(Data records)
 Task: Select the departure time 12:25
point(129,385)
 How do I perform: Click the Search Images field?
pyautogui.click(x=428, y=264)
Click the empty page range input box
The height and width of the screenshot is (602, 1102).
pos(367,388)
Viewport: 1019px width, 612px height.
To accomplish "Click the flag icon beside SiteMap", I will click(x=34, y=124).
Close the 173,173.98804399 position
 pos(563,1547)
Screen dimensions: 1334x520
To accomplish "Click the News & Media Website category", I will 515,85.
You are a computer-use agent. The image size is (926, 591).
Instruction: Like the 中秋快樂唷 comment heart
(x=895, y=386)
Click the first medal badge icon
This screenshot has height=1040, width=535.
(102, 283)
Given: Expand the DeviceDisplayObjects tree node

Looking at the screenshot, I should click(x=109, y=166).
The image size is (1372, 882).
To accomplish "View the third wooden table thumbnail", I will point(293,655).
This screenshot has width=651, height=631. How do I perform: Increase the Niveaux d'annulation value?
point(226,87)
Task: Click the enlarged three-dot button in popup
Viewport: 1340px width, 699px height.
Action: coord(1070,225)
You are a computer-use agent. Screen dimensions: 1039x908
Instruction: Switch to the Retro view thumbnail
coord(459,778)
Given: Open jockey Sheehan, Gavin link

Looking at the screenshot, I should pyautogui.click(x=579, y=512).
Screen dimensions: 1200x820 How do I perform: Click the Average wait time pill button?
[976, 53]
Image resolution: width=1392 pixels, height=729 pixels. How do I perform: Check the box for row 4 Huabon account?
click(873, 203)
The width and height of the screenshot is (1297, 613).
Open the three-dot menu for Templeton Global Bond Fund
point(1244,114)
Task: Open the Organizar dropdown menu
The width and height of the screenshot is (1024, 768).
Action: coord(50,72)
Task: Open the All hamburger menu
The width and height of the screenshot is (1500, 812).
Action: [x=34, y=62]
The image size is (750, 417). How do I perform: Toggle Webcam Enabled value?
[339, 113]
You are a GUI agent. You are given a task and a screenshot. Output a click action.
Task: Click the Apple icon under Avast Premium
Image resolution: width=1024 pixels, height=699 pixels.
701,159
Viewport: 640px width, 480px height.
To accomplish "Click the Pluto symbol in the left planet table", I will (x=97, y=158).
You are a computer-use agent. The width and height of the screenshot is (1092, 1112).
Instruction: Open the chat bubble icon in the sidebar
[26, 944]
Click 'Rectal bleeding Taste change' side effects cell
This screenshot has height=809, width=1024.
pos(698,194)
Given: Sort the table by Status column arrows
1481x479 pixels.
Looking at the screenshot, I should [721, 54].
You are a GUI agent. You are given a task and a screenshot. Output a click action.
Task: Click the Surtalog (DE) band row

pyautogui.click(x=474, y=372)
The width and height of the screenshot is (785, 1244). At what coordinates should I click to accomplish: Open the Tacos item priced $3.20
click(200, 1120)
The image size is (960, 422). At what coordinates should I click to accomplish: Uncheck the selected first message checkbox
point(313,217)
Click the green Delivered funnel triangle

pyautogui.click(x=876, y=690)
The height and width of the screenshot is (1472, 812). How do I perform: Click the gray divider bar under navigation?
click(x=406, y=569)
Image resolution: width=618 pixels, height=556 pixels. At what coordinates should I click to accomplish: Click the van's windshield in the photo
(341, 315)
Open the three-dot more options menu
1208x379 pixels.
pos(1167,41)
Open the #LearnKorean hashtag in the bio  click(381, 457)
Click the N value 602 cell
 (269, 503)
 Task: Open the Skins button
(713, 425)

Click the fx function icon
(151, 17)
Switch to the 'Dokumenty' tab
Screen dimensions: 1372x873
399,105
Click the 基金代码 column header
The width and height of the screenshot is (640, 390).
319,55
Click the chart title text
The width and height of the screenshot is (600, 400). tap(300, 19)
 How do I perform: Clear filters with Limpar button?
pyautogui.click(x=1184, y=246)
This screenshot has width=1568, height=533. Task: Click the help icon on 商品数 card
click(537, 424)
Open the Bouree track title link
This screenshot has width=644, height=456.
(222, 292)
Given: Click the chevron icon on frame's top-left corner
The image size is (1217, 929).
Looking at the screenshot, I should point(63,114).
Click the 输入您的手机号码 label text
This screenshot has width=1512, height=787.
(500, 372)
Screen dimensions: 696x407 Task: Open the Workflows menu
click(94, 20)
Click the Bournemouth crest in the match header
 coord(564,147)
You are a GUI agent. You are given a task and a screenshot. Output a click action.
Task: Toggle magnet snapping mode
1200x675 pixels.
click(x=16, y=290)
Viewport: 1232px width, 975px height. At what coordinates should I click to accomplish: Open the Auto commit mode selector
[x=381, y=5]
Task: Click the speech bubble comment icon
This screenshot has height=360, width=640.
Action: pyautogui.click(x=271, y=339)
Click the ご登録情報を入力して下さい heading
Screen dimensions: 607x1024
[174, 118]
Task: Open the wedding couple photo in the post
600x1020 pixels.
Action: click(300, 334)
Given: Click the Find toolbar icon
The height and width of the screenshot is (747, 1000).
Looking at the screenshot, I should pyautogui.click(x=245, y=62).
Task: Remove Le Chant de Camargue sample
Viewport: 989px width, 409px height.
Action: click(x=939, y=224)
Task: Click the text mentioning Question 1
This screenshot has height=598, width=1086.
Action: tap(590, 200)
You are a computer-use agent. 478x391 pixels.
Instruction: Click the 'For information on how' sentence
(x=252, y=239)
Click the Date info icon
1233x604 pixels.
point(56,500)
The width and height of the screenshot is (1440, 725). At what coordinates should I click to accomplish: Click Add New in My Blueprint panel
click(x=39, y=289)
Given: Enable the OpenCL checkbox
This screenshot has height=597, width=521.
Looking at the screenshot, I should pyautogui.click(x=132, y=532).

**About this exercise**
Write the records out again. Each one must match exactly.

**Task result**
 Task: Select the departure time 12:25
point(129,385)
 How do I perform: Click the Search Images field?
pyautogui.click(x=428, y=264)
Click the empty page range input box
The height and width of the screenshot is (602, 1102).
pos(367,388)
Viewport: 1019px width, 612px height.
To accomplish "Click the flag icon beside SiteMap", I will click(x=34, y=124).
Close the 173,173.98804399 position
 pos(563,1547)
Screen dimensions: 1334x520
To accomplish "Click the News & Media Website category", I will 515,85.
You are a computer-use agent. The image size is (926, 591).
Instruction: Like the 中秋快樂唷 comment heart
(x=895, y=386)
Click the first medal badge icon
This screenshot has height=1040, width=535.
(102, 283)
Given: Expand the DeviceDisplayObjects tree node

Looking at the screenshot, I should click(x=109, y=166).
The image size is (1372, 882).
To accomplish "View the third wooden table thumbnail", I will point(293,655).
This screenshot has width=651, height=631. How do I perform: Increase the Niveaux d'annulation value?
point(226,87)
Task: Click the enlarged three-dot button in popup
Viewport: 1340px width, 699px height.
Action: coord(1070,225)
You are a computer-use agent. Screen dimensions: 1039x908
Instruction: Switch to the Retro view thumbnail
coord(459,778)
Given: Open jockey Sheehan, Gavin link

Looking at the screenshot, I should pyautogui.click(x=579, y=512).
Screen dimensions: 1200x820 How do I perform: Click the Average wait time pill button?
[976, 53]
Image resolution: width=1392 pixels, height=729 pixels. How do I perform: Check the box for row 4 Huabon account?
click(873, 203)
The width and height of the screenshot is (1297, 613).
Open the three-dot menu for Templeton Global Bond Fund
point(1244,114)
Task: Open the Organizar dropdown menu
The width and height of the screenshot is (1024, 768).
Action: coord(50,72)
Task: Open the All hamburger menu
The width and height of the screenshot is (1500, 812).
Action: [x=34, y=62]
The image size is (750, 417). How do I perform: Toggle Webcam Enabled value?
[339, 113]
You are a GUI agent. You are given a task and a screenshot. Output a click action.
Task: Click the Apple icon under Avast Premium
Image resolution: width=1024 pixels, height=699 pixels.
701,159
Viewport: 640px width, 480px height.
To accomplish "Click the Pluto symbol in the left planet table", I will (x=97, y=158).
You are a computer-use agent. The width and height of the screenshot is (1092, 1112).
Instruction: Open the chat bubble icon in the sidebar
[26, 944]
Click 'Rectal bleeding Taste change' side effects cell
This screenshot has height=809, width=1024.
pos(698,194)
Given: Sort the table by Status column arrows
1481x479 pixels.
Looking at the screenshot, I should [721, 54].
You are a GUI agent. You are given a task and a screenshot. Output a click action.
Task: Click the Surtalog (DE) band row

pyautogui.click(x=474, y=372)
The width and height of the screenshot is (785, 1244). At what coordinates should I click to accomplish: Open the Tacos item priced $3.20
click(200, 1120)
The image size is (960, 422). At what coordinates should I click to accomplish: Uncheck the selected first message checkbox
point(313,217)
Click the green Delivered funnel triangle

pyautogui.click(x=876, y=690)
The height and width of the screenshot is (1472, 812). How do I perform: Click the gray divider bar under navigation?
click(x=406, y=569)
Image resolution: width=618 pixels, height=556 pixels. At what coordinates should I click to accomplish: Click the van's windshield in the photo
(341, 315)
Open the three-dot more options menu
1208x379 pixels.
pos(1167,41)
Open the #LearnKorean hashtag in the bio  click(381, 457)
Click the N value 602 cell
 (269, 503)
 Task: Open the Skins button
(713, 425)

Click the fx function icon
(151, 17)
Switch to the 'Dokumenty' tab
Screen dimensions: 1372x873
399,105
Click the 基金代码 column header
The width and height of the screenshot is (640, 390).
319,55
Click the chart title text
The width and height of the screenshot is (600, 400). tap(300, 19)
 How do I perform: Clear filters with Limpar button?
pyautogui.click(x=1184, y=246)
This screenshot has width=1568, height=533. Task: Click the help icon on 商品数 card
click(537, 424)
Open the Bouree track title link
This screenshot has width=644, height=456.
(222, 292)
Given: Click the chevron icon on frame's top-left corner
The image size is (1217, 929).
Looking at the screenshot, I should point(63,114).
Click the 输入您的手机号码 label text
This screenshot has width=1512, height=787.
(500, 372)
Screen dimensions: 696x407 Task: Open the Workflows menu
click(94, 20)
Click the Bournemouth crest in the match header
 coord(564,147)
You are a GUI agent. You are given a task and a screenshot. Output a click action.
Task: Toggle magnet snapping mode
1200x675 pixels.
click(x=16, y=290)
Viewport: 1232px width, 975px height. At what coordinates should I click to accomplish: Open the Auto commit mode selector
[x=381, y=5]
Task: Click the speech bubble comment icon
This screenshot has height=360, width=640.
Action: pyautogui.click(x=271, y=339)
Click the ご登録情報を入力して下さい heading
Screen dimensions: 607x1024
[174, 118]
Task: Open the wedding couple photo in the post
600x1020 pixels.
Action: click(300, 334)
Given: Click the Find toolbar icon
The height and width of the screenshot is (747, 1000).
Looking at the screenshot, I should pyautogui.click(x=245, y=62).
Task: Remove Le Chant de Camargue sample
Viewport: 989px width, 409px height.
Action: click(x=939, y=224)
Task: Click the text mentioning Question 1
This screenshot has height=598, width=1086.
Action: tap(590, 200)
You are a computer-use agent. 478x391 pixels.
Instruction: Click the 'For information on how' sentence
(x=252, y=239)
Click the Date info icon
1233x604 pixels.
point(56,500)
The width and height of the screenshot is (1440, 725). At what coordinates should I click to accomplish: Click Add New in My Blueprint panel
click(x=39, y=289)
Given: Enable the OpenCL checkbox
This screenshot has height=597, width=521.
Looking at the screenshot, I should pyautogui.click(x=132, y=532).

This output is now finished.